Kurt stayed silent. He stared back at Paul.

Suddenly, Paul nodded a few times. “I think I’m getting Kurt’s drift. Are you suggesting the mystery patient might not be connected with the Catholic Church?”

“I’m thinking he might be a rival drug lord,” Kurt said. “Or at least some sort of Mob boss. Either way, his rivals do not want him to get better.”

“Goddamn!” Paul remarked. “You know, it makes sense. It would certainly explain all the secrecy.”

“It seems far-fetched to me,” Spencer said skeptically. “Why would a couple of world-class researchers be willing to treat a drug lord?”

“Organized crime has many ways to put pressure on people,” Paul said. “Who knows? Maybe some drug cartel laundered money by investing in Lowell’s company. I think Kurt has something here. I mean, a sick drug lord from South America or a sick Mob boss from the Northeast would probably be Catholic, which could explain the Shroud of Turin part.”

“Well, I can tell you one thing,” Spencer said. “All this is souring me about finding out the patient’s identity, and it’s not just because of this killing. There’s no way we would try to lean on some organized-crime figure. We’d be shooting ourselves in the foot.”

“What about our involvement in general?” Paul asked. “Do we want to reconsider allowing the treatment to go forward?”

“I want that second payment,” Spencer said. “We need it. We should just remain passive, so as not to anger anyone.”

Paul turned to Kurt. “Was Dr. Lowell aware he was in danger?”
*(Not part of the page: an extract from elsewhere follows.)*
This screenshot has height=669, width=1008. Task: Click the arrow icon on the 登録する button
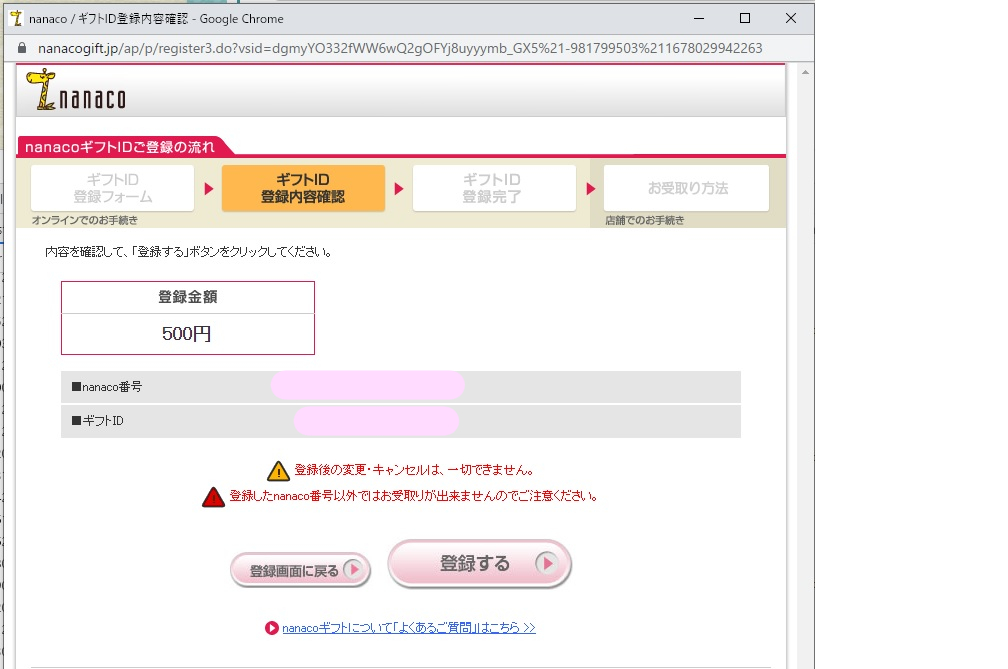[x=545, y=564]

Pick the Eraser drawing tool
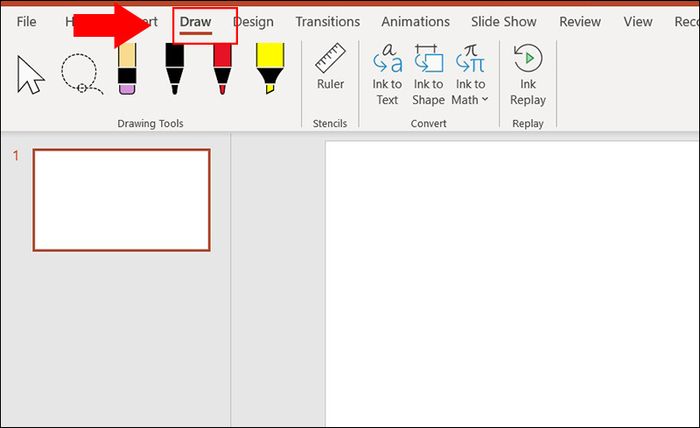(127, 68)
“Most definitely,” Kurt said. “Gaetano had confronted him and had his gun aimed at Lowell’s forehead. I took him out at the last second.”

“Why do you ask that?” Spencer questioned.

“I’m hoping Lowell will look to his security,” Paul responded. “Whoever sent Gaetano might send someone else when they learn Gaetano failed and is not coming back.”

“That’s not going to be for some time,” Kurt said. “I went to great lengths to make the guy disappear for that very reason. And as far as Dr. Lowell is concerned, I can assure you he was scared shitless. Both of them were.”